++++ RECORDS SHOWN

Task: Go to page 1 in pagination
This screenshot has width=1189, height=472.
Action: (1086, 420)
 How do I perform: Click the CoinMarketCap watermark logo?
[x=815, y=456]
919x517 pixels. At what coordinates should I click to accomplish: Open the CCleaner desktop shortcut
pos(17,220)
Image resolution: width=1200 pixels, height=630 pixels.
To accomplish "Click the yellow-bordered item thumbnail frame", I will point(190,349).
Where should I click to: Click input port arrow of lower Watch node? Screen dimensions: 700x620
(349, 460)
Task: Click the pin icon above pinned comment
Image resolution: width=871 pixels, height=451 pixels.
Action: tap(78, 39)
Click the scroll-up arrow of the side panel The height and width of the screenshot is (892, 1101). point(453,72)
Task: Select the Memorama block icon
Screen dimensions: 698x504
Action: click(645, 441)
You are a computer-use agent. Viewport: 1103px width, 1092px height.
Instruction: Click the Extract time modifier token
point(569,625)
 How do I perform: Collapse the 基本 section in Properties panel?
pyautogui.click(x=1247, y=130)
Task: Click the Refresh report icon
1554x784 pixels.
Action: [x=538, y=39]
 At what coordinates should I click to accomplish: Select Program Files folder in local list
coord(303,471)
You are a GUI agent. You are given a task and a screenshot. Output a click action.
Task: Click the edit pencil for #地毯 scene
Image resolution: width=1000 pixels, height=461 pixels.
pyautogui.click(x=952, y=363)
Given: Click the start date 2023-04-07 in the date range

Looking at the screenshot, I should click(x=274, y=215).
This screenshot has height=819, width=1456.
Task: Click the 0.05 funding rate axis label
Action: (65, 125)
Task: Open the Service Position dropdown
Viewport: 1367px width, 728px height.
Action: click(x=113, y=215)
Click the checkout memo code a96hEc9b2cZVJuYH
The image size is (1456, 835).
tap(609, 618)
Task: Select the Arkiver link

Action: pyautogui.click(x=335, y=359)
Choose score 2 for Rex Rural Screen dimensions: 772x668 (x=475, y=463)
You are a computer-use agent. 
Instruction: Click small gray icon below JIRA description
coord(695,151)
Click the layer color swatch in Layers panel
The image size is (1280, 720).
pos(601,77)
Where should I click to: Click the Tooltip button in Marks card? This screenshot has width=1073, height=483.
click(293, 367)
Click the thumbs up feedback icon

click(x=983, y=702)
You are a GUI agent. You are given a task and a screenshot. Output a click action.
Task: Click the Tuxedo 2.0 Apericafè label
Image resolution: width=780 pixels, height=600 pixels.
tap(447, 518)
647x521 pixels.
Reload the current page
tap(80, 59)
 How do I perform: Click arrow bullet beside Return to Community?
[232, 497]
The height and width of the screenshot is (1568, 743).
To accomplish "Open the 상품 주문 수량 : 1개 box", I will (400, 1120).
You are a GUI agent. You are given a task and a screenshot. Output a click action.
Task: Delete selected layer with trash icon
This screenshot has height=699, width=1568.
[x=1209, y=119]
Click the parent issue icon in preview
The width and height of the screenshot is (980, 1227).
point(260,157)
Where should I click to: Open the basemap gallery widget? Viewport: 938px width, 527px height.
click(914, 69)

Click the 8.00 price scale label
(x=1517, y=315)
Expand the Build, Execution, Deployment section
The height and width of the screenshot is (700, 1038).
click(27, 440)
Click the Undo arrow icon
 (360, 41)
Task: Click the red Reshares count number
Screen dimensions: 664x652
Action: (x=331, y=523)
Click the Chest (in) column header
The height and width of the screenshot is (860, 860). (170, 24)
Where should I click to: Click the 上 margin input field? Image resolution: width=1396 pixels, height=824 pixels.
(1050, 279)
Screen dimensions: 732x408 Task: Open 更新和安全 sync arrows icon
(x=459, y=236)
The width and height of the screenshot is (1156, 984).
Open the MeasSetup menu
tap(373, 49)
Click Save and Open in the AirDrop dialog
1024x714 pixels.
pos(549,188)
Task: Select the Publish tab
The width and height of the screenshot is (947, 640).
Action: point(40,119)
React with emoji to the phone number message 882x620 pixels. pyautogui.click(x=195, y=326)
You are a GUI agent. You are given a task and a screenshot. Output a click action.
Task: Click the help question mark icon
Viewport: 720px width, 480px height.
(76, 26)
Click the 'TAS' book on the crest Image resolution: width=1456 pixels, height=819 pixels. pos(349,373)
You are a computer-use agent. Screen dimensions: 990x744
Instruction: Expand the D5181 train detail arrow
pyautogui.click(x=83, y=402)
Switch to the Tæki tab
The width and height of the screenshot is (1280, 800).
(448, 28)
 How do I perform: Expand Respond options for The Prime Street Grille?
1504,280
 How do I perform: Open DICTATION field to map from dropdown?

++++++++

Write the data back out verbatim.

__OUTPUT OF THE EXERCISE__.
Task: Go to page 1 in pagination
This screenshot has width=1189, height=472.
Action: (1086, 420)
 How do I perform: Click the CoinMarketCap watermark logo?
[x=815, y=456]
919x517 pixels. At what coordinates should I click to accomplish: Open the CCleaner desktop shortcut
pos(17,220)
Image resolution: width=1200 pixels, height=630 pixels.
To accomplish "Click the yellow-bordered item thumbnail frame", I will point(190,349).
Where should I click to: Click input port arrow of lower Watch node? Screen dimensions: 700x620
(349, 460)
Task: Click the pin icon above pinned comment
Image resolution: width=871 pixels, height=451 pixels.
Action: tap(78, 39)
Click the scroll-up arrow of the side panel The height and width of the screenshot is (892, 1101). point(453,72)
Task: Select the Memorama block icon
Screen dimensions: 698x504
Action: click(645, 441)
You are a computer-use agent. Viewport: 1103px width, 1092px height.
Instruction: Click the Extract time modifier token
point(569,625)
 How do I perform: Collapse the 基本 section in Properties panel?
pyautogui.click(x=1247, y=130)
Task: Click the Refresh report icon
1554x784 pixels.
Action: [x=538, y=39]
 At what coordinates should I click to accomplish: Select Program Files folder in local list
coord(303,471)
You are a GUI agent. You are given a task and a screenshot. Output a click action.
Task: Click the edit pencil for #地毯 scene
Image resolution: width=1000 pixels, height=461 pixels.
pyautogui.click(x=952, y=363)
Given: Click the start date 2023-04-07 in the date range

Looking at the screenshot, I should click(x=274, y=215).
This screenshot has height=819, width=1456.
Task: Click the 0.05 funding rate axis label
Action: (65, 125)
Task: Open the Service Position dropdown
Viewport: 1367px width, 728px height.
Action: click(x=113, y=215)
Click the checkout memo code a96hEc9b2cZVJuYH
The image size is (1456, 835).
tap(609, 618)
Task: Select the Arkiver link

Action: pyautogui.click(x=335, y=359)
Choose score 2 for Rex Rural Screen dimensions: 772x668 (x=475, y=463)
You are a computer-use agent. 
Instruction: Click small gray icon below JIRA description
coord(695,151)
Click the layer color swatch in Layers panel
The image size is (1280, 720).
pos(601,77)
Where should I click to: Click the Tooltip button in Marks card? This screenshot has width=1073, height=483.
click(293, 367)
Click the thumbs up feedback icon

click(x=983, y=702)
You are a GUI agent. You are given a task and a screenshot. Output a click action.
Task: Click the Tuxedo 2.0 Apericafè label
Image resolution: width=780 pixels, height=600 pixels.
tap(447, 518)
647x521 pixels.
Reload the current page
tap(80, 59)
 How do I perform: Click arrow bullet beside Return to Community?
[232, 497]
The height and width of the screenshot is (1568, 743).
To accomplish "Open the 상품 주문 수량 : 1개 box", I will (400, 1120).
You are a GUI agent. You are given a task and a screenshot. Output a click action.
Task: Delete selected layer with trash icon
This screenshot has height=699, width=1568.
[x=1209, y=119]
Click the parent issue icon in preview
The width and height of the screenshot is (980, 1227).
point(260,157)
Where should I click to: Open the basemap gallery widget? Viewport: 938px width, 527px height.
click(914, 69)

Click the 8.00 price scale label
(x=1517, y=315)
Expand the Build, Execution, Deployment section
The height and width of the screenshot is (700, 1038).
click(27, 440)
Click the Undo arrow icon
 (360, 41)
Task: Click the red Reshares count number
Screen dimensions: 664x652
Action: (x=331, y=523)
Click the Chest (in) column header
The height and width of the screenshot is (860, 860). (170, 24)
Where should I click to: Click the 上 margin input field? Image resolution: width=1396 pixels, height=824 pixels.
(1050, 279)
Screen dimensions: 732x408 Task: Open 更新和安全 sync arrows icon
(x=459, y=236)
The width and height of the screenshot is (1156, 984).
Open the MeasSetup menu
tap(373, 49)
Click Save and Open in the AirDrop dialog
1024x714 pixels.
pos(549,188)
Task: Select the Publish tab
The width and height of the screenshot is (947, 640).
Action: point(40,119)
React with emoji to the phone number message 882x620 pixels. pyautogui.click(x=195, y=326)
You are a GUI agent. You are given a task and a screenshot. Output a click action.
Task: Click the help question mark icon
Viewport: 720px width, 480px height.
(76, 26)
Click the 'TAS' book on the crest Image resolution: width=1456 pixels, height=819 pixels. pos(349,373)
You are a computer-use agent. Screen dimensions: 990x744
Instruction: Expand the D5181 train detail arrow
pyautogui.click(x=83, y=402)
Switch to the Tæki tab
The width and height of the screenshot is (1280, 800).
(448, 28)
 How do I perform: Expand Respond options for The Prime Street Grille?
1504,280
 How do I perform: Open DICTATION field to map from dropdown?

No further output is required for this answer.